In Table 1 we present the mean accuracy of both investigated variants of GPT-3.5 and GPT-4 on financial literacy. Using questions with the absence of a pre-prompt as a benchmark, GPT-3.5 Davinci achieved a 66% financial literacy score, while GPT-3.5 ChatGPT achieved a score of 65%. Interestingly, pre-prompting Davinci to “play” the role of a financial advisor did not improve financial literacy scores, but in fact, reduced them by 6 pp. For ChatGPT there was also a reduction in the score, albeit it was much less pronounced (2 pp). This, in turn, suggests greater sensitivity to input (a greater variance of outcomes) for the more advanced (Davinci) model. The accuracy of GPT does not appear to decrease for items that contain numerical data or longer items (see Appendix).

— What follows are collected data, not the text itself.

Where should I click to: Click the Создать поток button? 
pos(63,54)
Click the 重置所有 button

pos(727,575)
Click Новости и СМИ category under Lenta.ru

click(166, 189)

GPT-4, however, obtained a near-perfect score of 99.3% (without the pre-prompt) and 97.4% (with a pre-prompt). Put differently, GPT-4 exhibits financial literacy: a basic, at the very least, grasp of financial matters. We conducted back-testing, which suggest that this finding is robust to changes in descriptions of the questions or the order of the answers (see Appendix).

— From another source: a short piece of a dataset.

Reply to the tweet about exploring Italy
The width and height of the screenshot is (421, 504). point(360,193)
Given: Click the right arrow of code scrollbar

Table 1. Performance of GPT on the financial literacy test (in %)

Notes: The pre-prompt was “You are a financial advisor.”. Means computed based on 20 trials.

3. Advice-utilization from GPT-3.5

To assess laypeople’s expectations of GPT performance and assess how knowledge about actual performance impacts advice-utilization, we used the Judge-Advisor System (Sniezek and Buckley, 1995; van Swol and Sniezek, 2005). While the Judge-Advisor System has been used in the past to assess the utilization of algorithmic advice (Logg et al., 2019), it has not yet – to the best of our knowledge – been used to assess advice-taking from GPT.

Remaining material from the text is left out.